=== EXERCISE PROMPT ===
Show every line of the data below that contains the word "Marlena". Capital and lowercase letters must match.

=== SOURCE INFORMATION ===

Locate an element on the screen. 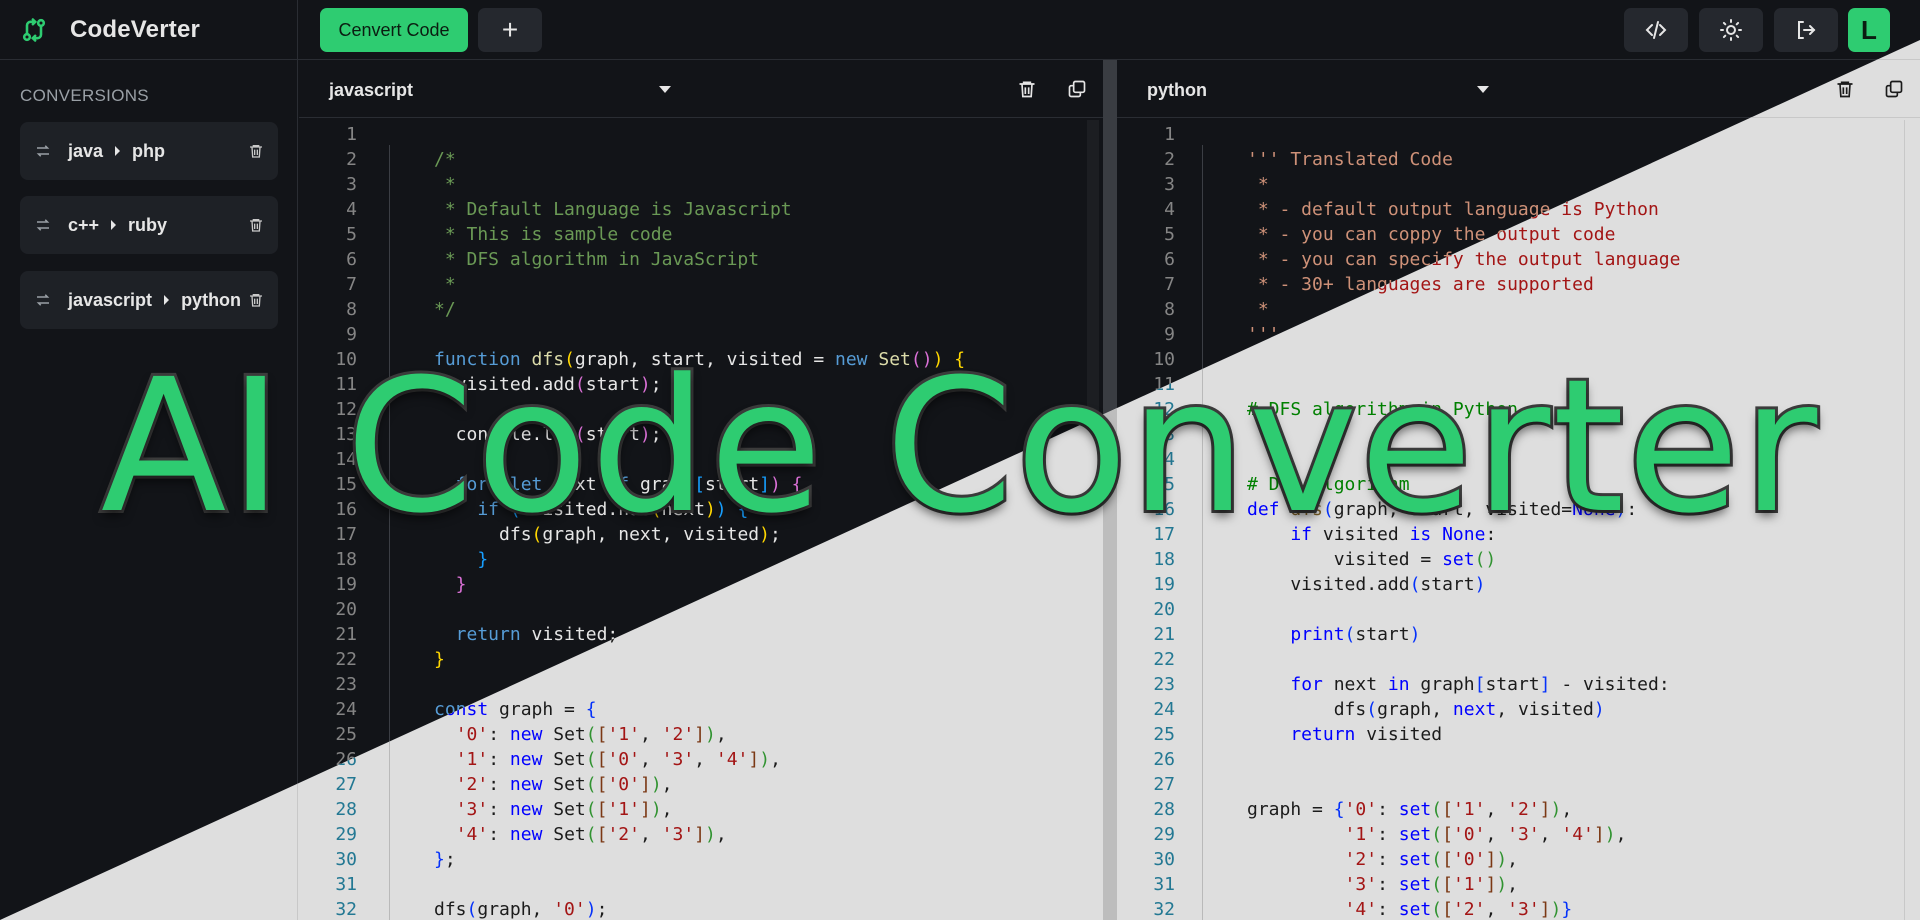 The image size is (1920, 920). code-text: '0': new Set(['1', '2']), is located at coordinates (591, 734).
...
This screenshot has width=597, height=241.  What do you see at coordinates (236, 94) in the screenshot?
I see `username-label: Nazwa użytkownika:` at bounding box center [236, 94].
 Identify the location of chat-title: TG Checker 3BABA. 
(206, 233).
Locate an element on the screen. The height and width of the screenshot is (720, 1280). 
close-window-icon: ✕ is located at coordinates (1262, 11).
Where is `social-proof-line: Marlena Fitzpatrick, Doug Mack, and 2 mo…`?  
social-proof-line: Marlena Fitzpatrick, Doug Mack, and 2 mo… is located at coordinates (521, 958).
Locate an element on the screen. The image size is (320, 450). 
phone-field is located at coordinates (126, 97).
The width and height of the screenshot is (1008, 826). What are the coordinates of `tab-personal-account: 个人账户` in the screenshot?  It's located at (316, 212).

=== ANSWER BOX ===
Where is `social-proof-line: Marlena Fitzpatrick, Doug Mack, and 2 mo…`?  
social-proof-line: Marlena Fitzpatrick, Doug Mack, and 2 mo… is located at coordinates (521, 958).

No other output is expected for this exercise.